According to analysts at ANZ, the crisis in the property market could deepen in coming months as the sector faces repayment of USD 12.8 billion in dollar- denominated bonds this year. JPMorgan estimates expects USD 9 billion of defaults this year. This does not include Country Garden, which has over USD 40 billion of debt.
A report by Fitch Ratings has pointed out that business in the secondary-home market has also been low with a fall in the number of listed-for-sale homes, lower asking prices and fewer transactions, indicating that the home buyer’s confidence remains low amid an uncertain economic outlook and weak employment prospects.
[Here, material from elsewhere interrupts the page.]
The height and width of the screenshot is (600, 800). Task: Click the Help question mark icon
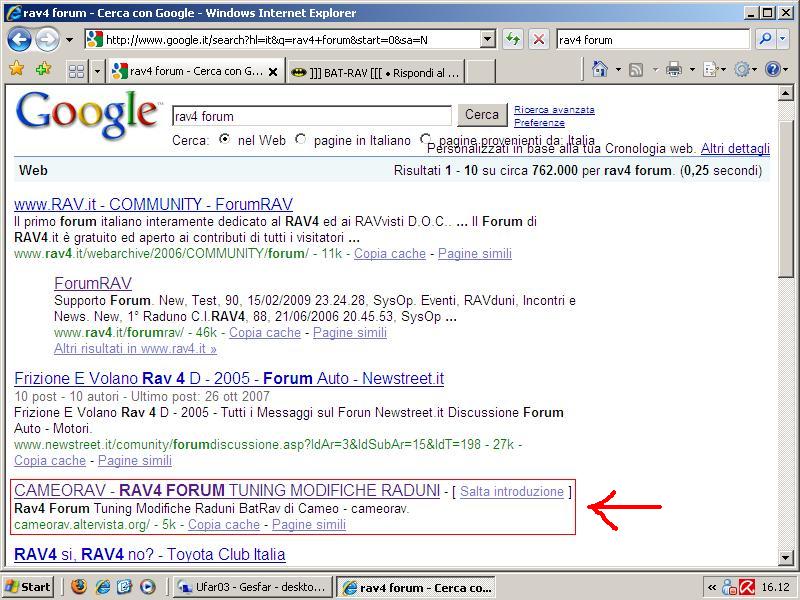(x=772, y=70)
A growing crisis in the property market is also set to impact the banking sector. Since 27% of all loans of Chinese banks are related to property market, including mortgages, default by companies could leave the banks burdened with significantly more non-performing loans. Logan Wright, a Hong Kong based partner at consultancy Rhodium Group, has labelled the situation as a ‘slow- motion financial crisis’.
Since a major source of revenue, nearly 40%, for the local governments from land sale proceeds, a decline in revenue receipts could lead to the local governments cutting public services. Moreover, since 60% of the total assets owned by urban Chinese households is property, a sharp decline in property prices could lead to social unrest with there falling income.
Already in an act of dissent against the Chinese leadership, some home owners are refusing to pay mortgages until their apartments are completed. In a recent paper, Oxford Economics stated that mortgage boycotts, driven by deteriorating attitude about property are a grave danger to the financial condition of the sector.
As the crisis in the property market deepen, the local government financing vehicles (LGFVs), are also running short of funds or are on the brink of unprecedented defaults on local bonds. If LGFVs default, it would lead to unprecedented crisis in the economy, as they sit on USD 7.8 trillion of debts.
Many cities are trying to revive their housing markets by reducing the monthly debt payment and enlisting more elderly people into the pool of home buyers. Some banks in the cities of Nanning, Hangzhou, Ningbo and Beijing have extended the upper age limit on mortgages to between 80 and 95.
The persistent crisis in the Chinese market has discouraged investors. According to official data, investment in property development fell 7.9% in the first six months of 2023, compared with a 7.2% decline in January-May, though the actual fall is likely to be higher.
The property market in China, one of the main contributors to GDP, has been on a downward spiral since the COVID pandemic and the government steps to rein in unsustainable debt. A growing number of Chinese property developers are facing financial strain, while property sales and home prices in China are falling sharply.
According to Goldman Sachs, the beleaguered Chinese property market is set to impede economic growth in the short term due to persistent weaknesses. Property and related industries account for 25-30% of China’s GDP. As China experiences a demographic shift due to slower population growth and urbanization, demand for housing is also not increasing, further impacting economic growth. The Chinese economy is at a crossroads, and the crisis in the property market indicates looming trouble for the economy. According to Oxford Economics, though any government intervention in real estate and infrastructure may boost growth in the short term, it is not ideal for China’s longer-term growth since it forces the government and the financial sector to support an unproductive and failing real estate industry.